I am assuming you are talking about these in context of TLS, particularly TLS ciphers. There seems to be some confusion around the what each component does. It is all easier to understand if you see the whole picture so here it is.
During a TLS handshake the following things happen: authentication, key exchange. The details about these depend on the so called cipher suite. Here is a sample.
TLS_ECDHE_RSA_WITH_AES_128_GCM_SHA256
This basically says the following.
- The server will serve a certificate, which contains an RSA public key. This will be used for authentication.
- The key exchange will be done using ECDHE.
- The symmetric cipher used after the key exchange will be AES-GCM with a 128 bit key.
- The PRF (pseudo-random function) to use during the exchange is SHA256 (it may also indicate the MAC w/ older TLS versions).
Look closely and you will see how all these are represented in the cipher suite.
Now let's see what these might mean: ECDHE-RSA, Static DH, RSA
ECDHE-RSA = server randomly generate a DH-key pair because the
certificate has no sufficient information to send over to client for
master secret generation. The DH public key is sent in "server key
exchange" packet. The secret will never be sent in the wire. The "RSA"
in the cipher suite refers to the random DH public key signature, but
not the certificate signature
You are on the right track here, and now, with the knowledge about the whole picture, it is easier to understand this. During a "classic" key exchange, the public key in the certificate (and its private pair) is used to agree on a symmetric key. This, however, creates problems if the server's key is ever compromised. If private key corresponding to the public key in the certificate is ever stolen, previously recorded traffic can be decrypted at ease.
This is something we generally want to avoid. Enter Forward Secrecy. The protocol introduces the possibility to have a separate key exchange which does not depend on the RSA key pair that much. The algorithm usually used for this is called Diffie-Hellman.
For DH to work you need the so called DH-parameters, which are basically a prime modulus and a generator. These parameters are public. These are precomputed during the server setup time and shared with each client during the key exchange. Clients in cooperation with the server then use these parameters to agree on a key without actually sending it over the wire, just like you said. Here is a great video about this from the Khan Academy. The DH-key pair's private key is essentially the private number in the video. While the public key is what is sent on the wire.

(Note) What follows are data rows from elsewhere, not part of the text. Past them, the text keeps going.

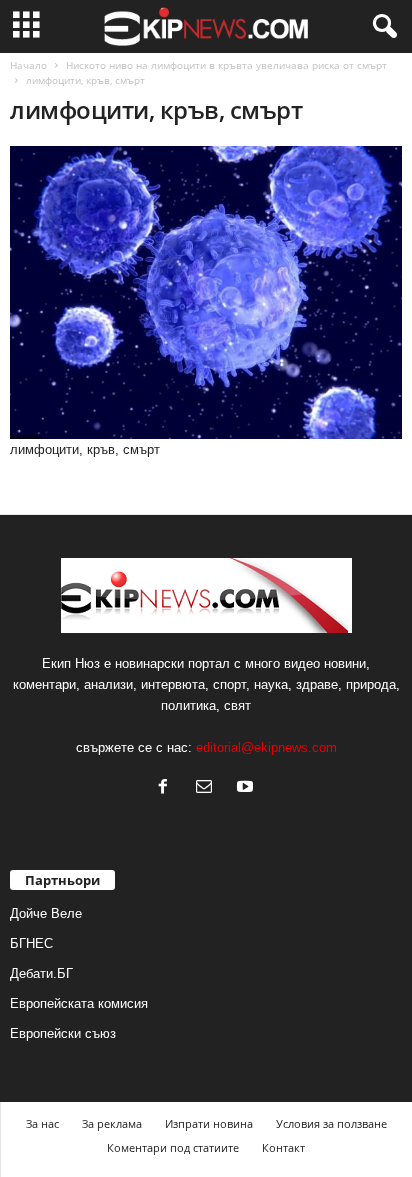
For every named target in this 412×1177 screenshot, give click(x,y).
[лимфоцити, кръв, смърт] (206, 292)
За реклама (112, 1123)
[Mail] (208, 788)
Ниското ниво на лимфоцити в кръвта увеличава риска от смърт (226, 65)
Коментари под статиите (173, 1147)
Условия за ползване (331, 1123)
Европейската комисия (79, 1003)
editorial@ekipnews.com (266, 747)
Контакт (283, 1147)
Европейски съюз (63, 1033)
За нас (42, 1123)
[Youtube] (247, 788)
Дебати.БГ (41, 973)
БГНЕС (31, 943)
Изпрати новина (209, 1123)
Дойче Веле (46, 913)
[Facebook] (167, 788)
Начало (28, 65)
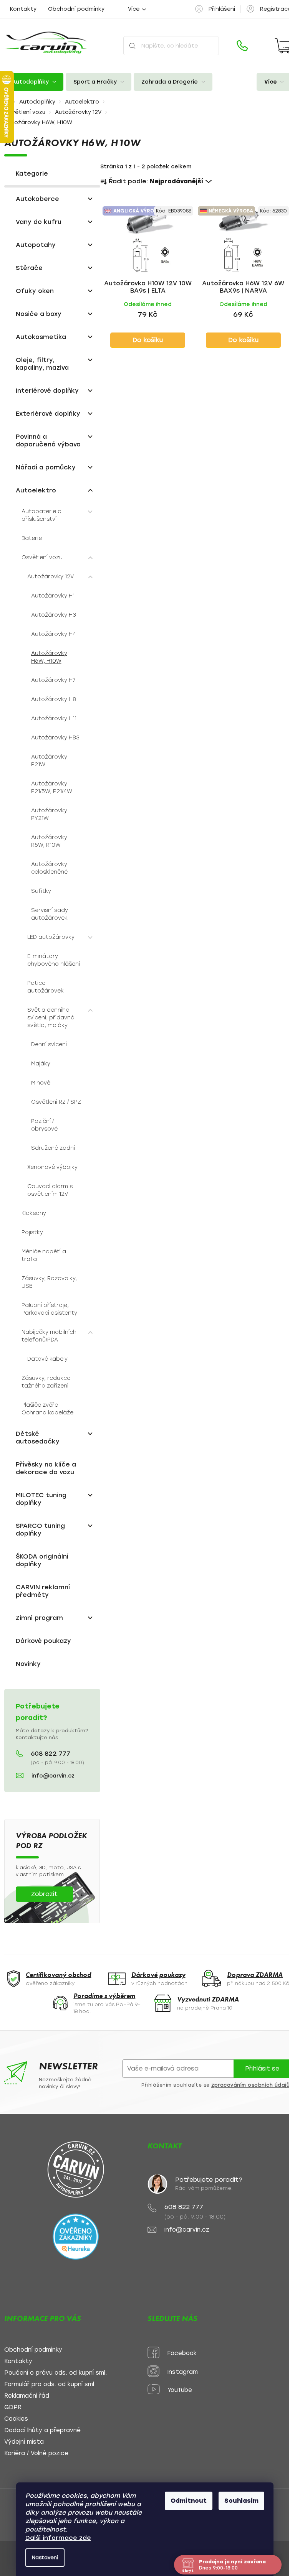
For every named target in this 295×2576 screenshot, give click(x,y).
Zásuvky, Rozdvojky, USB (49, 1282)
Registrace (275, 9)
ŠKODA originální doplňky (42, 1560)
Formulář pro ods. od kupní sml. (50, 2384)
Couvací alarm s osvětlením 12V (50, 1190)
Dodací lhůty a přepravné (42, 2430)
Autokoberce (37, 198)
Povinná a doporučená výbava (48, 440)
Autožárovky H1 (53, 596)
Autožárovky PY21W (49, 814)
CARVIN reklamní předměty (43, 1590)
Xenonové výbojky (52, 1167)
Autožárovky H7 (53, 680)
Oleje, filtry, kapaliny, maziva (42, 363)
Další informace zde (58, 2537)
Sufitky (41, 891)
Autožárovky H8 (53, 699)
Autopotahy (36, 245)
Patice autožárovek (45, 987)
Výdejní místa (24, 2442)
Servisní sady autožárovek (49, 914)
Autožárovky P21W (49, 761)
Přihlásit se (262, 2068)
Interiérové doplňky (47, 390)
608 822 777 (50, 1754)
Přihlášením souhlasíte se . (216, 2085)
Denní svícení (49, 1044)
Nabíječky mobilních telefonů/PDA (49, 1336)
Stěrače (29, 268)
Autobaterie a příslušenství (41, 515)
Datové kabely (47, 1359)
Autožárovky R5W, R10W (49, 841)
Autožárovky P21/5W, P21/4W (51, 787)
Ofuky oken (35, 291)
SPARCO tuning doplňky (40, 1529)
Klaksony (34, 1213)
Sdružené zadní (53, 1148)
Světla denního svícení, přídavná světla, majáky (51, 1018)
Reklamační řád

To sum it up, ECDHE is Ephemeral Elliptic Curve Diffie-Hellman, which is DH over elliptic curves. The ephemeral part refers to the fact that each connection uses a different, randomly generated DH-key pair.
Static DH = server has a fix DH public key in the certificate, it will
be used by the client for share secret generation. The secret will
never be sent in the wire. Since information is enough, server key
exchange message is not needed
Static DH refers to the server choosing the same DH key-pair for every client connection (private number in the video). Or, like you suggested, it can be embedded in the certificate. This allows passive monitoring of TLS connections. This essentially disables forward secrecy.
RSA = Client will use server's public key to encrypt the PMS and send
over to server, server will decrypt the PMS and generate the same PMS.
The secret is sent in the wire
Exactly so.
Now, arriving at your question.
"RSA public key" in the certificate, for TLS-RSA, is used by the
client to encrypt the PMS. It can be seen at "client key exchange"
packet. Then What is its function in the case of TLS-ECDHE-RSA?
Now, this is easy to answer. When there is an explicit key exchange algorithm, the key in the certificate (RSA public key in this case) is only used for authentication. Making sure you connect to the host you intend to by validating the certificate chain and verifying that the server holds the private key for the given certificate's public one. It will also sign the DH-public key it sends to the client with its RSA private key, which the client verifies during the handshake.